------ GIVEN RECORDS ------

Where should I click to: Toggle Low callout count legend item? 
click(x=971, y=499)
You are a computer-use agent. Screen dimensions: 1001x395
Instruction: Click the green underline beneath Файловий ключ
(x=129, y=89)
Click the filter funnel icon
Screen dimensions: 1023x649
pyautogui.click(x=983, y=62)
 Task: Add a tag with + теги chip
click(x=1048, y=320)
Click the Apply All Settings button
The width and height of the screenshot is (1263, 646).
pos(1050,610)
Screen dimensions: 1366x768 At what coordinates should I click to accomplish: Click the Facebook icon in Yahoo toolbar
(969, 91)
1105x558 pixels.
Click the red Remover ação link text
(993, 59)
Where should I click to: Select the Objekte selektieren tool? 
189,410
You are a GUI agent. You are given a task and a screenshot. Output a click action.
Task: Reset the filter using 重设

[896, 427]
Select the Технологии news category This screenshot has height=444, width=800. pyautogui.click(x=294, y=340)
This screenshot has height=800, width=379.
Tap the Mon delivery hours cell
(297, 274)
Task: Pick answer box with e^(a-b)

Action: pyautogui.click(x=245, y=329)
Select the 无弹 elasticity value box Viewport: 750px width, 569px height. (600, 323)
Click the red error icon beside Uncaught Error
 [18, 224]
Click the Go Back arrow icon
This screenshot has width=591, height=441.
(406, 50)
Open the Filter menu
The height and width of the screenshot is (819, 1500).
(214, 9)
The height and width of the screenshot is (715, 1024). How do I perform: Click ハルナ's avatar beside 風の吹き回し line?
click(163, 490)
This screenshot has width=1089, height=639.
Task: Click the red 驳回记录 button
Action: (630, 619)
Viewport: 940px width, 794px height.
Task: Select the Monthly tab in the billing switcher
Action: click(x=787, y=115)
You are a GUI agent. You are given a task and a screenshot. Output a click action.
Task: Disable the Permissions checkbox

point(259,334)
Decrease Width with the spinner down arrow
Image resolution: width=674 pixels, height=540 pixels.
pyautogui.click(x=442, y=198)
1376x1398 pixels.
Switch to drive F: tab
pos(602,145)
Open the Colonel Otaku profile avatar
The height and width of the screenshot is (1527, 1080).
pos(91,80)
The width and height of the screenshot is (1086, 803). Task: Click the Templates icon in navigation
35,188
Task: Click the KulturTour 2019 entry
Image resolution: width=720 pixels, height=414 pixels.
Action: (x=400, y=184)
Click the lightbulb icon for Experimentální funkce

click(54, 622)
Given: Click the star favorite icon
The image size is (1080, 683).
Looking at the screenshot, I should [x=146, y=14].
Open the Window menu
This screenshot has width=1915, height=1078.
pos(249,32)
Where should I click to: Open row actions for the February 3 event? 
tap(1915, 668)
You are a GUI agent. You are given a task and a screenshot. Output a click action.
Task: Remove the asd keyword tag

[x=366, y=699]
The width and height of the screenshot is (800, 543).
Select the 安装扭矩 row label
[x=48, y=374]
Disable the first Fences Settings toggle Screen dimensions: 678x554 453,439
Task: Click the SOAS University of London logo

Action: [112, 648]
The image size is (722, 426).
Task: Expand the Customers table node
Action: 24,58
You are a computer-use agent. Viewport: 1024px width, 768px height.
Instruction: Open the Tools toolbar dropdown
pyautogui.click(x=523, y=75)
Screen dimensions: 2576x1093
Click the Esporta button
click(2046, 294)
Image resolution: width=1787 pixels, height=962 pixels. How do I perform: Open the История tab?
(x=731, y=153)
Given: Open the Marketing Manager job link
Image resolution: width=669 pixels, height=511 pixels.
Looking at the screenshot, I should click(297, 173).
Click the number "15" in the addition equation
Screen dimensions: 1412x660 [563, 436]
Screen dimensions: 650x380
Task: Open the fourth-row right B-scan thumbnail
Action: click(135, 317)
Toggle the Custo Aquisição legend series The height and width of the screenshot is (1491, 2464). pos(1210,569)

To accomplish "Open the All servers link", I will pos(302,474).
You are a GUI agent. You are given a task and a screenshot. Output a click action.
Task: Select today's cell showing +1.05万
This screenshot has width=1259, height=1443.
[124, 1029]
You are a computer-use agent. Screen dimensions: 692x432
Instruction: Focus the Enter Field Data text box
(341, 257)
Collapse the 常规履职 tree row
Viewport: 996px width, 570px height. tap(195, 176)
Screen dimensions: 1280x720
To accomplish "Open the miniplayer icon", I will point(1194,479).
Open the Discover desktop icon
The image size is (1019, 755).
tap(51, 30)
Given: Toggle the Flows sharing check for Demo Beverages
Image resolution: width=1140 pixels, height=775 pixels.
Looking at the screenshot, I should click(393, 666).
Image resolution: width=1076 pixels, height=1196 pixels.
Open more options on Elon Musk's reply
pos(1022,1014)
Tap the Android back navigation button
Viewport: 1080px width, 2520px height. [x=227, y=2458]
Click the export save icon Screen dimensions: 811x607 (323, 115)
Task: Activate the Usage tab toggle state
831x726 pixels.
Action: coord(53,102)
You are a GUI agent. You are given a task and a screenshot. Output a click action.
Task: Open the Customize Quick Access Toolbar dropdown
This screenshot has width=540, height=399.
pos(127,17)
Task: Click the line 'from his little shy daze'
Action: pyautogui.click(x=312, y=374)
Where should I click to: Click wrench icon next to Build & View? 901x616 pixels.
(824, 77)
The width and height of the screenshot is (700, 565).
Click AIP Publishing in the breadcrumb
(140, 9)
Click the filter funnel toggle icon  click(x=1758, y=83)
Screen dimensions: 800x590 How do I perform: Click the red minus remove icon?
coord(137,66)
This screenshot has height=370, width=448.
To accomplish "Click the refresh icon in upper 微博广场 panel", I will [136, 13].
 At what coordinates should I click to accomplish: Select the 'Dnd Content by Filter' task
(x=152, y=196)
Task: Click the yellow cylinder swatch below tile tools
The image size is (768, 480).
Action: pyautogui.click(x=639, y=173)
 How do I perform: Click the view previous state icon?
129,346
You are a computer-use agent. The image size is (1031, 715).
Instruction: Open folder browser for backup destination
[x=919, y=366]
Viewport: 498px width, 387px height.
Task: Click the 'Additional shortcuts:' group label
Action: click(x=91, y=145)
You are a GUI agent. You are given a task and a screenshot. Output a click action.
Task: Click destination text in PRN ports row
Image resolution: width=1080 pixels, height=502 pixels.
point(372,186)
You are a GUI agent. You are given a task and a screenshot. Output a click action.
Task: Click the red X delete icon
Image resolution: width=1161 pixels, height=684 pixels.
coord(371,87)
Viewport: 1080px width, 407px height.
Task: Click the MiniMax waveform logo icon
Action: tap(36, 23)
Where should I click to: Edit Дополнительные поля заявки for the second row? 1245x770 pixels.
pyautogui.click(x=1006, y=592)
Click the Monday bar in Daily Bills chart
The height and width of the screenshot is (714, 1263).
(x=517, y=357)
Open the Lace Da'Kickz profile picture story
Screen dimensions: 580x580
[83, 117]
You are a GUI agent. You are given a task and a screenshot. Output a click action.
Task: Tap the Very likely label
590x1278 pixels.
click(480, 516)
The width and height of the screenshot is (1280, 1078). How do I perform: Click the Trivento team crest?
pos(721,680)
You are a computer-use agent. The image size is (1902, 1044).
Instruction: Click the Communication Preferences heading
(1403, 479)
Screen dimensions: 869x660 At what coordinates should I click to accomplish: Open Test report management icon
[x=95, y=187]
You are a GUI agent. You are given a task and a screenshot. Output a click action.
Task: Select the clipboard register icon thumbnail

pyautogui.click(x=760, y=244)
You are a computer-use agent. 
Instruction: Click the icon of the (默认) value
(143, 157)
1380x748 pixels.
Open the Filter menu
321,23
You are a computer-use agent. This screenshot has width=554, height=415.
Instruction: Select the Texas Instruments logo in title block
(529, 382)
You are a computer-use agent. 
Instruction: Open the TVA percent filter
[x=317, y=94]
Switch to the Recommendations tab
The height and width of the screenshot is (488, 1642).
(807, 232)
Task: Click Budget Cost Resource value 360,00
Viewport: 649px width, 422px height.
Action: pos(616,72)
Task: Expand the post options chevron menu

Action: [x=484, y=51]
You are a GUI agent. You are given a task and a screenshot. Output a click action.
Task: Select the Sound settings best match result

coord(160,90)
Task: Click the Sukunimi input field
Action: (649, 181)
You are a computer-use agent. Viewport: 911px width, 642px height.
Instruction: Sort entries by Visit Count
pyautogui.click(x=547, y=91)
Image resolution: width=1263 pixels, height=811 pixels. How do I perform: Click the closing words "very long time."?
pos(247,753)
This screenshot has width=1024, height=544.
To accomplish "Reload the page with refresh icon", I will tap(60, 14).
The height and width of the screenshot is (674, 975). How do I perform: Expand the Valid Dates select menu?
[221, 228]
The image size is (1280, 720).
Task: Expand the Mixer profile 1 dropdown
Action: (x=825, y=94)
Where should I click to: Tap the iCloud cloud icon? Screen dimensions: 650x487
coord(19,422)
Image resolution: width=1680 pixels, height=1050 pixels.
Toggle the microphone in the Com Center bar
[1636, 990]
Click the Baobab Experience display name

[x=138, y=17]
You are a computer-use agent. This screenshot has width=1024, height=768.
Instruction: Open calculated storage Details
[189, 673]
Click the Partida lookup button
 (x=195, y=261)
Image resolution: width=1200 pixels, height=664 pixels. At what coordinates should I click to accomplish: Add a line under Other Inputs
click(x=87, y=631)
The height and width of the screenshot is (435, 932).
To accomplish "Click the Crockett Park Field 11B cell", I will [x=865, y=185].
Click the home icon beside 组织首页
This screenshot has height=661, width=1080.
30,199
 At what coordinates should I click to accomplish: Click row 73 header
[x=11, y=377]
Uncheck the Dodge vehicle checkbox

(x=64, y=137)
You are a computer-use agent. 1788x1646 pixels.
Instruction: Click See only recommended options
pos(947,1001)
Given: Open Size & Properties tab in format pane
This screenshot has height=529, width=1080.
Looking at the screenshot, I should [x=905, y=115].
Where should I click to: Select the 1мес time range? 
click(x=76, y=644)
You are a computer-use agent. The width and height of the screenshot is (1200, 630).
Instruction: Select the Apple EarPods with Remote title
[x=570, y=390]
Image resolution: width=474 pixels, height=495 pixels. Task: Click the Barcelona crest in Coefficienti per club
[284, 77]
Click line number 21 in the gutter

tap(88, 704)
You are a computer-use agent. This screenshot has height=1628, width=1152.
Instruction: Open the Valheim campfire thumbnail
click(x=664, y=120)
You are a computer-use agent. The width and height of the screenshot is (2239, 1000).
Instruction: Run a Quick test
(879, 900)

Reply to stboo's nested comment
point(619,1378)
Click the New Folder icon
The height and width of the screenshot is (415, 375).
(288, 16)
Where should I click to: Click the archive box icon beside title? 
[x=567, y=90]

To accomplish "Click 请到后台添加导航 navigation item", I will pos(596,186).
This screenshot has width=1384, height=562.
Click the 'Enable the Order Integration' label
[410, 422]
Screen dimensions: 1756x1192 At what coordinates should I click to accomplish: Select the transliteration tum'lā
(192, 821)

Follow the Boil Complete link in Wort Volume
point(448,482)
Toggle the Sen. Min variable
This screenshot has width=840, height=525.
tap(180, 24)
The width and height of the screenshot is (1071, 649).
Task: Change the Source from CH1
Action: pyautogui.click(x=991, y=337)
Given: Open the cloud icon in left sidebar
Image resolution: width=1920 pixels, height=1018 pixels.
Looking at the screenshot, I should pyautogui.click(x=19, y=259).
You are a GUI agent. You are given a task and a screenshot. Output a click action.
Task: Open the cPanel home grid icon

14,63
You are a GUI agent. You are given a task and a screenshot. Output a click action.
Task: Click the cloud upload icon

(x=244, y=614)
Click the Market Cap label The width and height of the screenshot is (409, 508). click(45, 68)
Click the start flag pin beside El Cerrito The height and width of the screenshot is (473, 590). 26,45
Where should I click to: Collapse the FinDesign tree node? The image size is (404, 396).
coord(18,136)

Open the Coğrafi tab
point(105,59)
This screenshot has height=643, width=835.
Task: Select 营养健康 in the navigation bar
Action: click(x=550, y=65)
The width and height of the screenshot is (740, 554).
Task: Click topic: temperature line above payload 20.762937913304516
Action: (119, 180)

------

HOW TO COMPLETE THIS TASK: All lines in the listing above from the line containing "Instruction: Sort entries by Visit Count" to the line containing "The height and width of the screenshot is (435, 932).", inclusive, should be retyped exactly; no other lines should appear.

SOLUTION:
Instruction: Sort entries by Visit Count
pyautogui.click(x=547, y=91)
Image resolution: width=1263 pixels, height=811 pixels. How do I perform: Click the closing words "very long time."?
pos(247,753)
This screenshot has width=1024, height=544.
To accomplish "Reload the page with refresh icon", I will tap(60, 14).
The height and width of the screenshot is (674, 975). How do I perform: Expand the Valid Dates select menu?
[221, 228]
The image size is (1280, 720).
Task: Expand the Mixer profile 1 dropdown
Action: (x=825, y=94)
Where should I click to: Tap the iCloud cloud icon? Screen dimensions: 650x487
coord(19,422)
Image resolution: width=1680 pixels, height=1050 pixels.
Toggle the microphone in the Com Center bar
[1636, 990]
Click the Baobab Experience display name

[x=138, y=17]
You are a computer-use agent. This screenshot has width=1024, height=768.
Instruction: Open calculated storage Details
[189, 673]
Click the Partida lookup button
 (x=195, y=261)
Image resolution: width=1200 pixels, height=664 pixels. At what coordinates should I click to accomplish: Add a line under Other Inputs
click(x=87, y=631)
The height and width of the screenshot is (435, 932).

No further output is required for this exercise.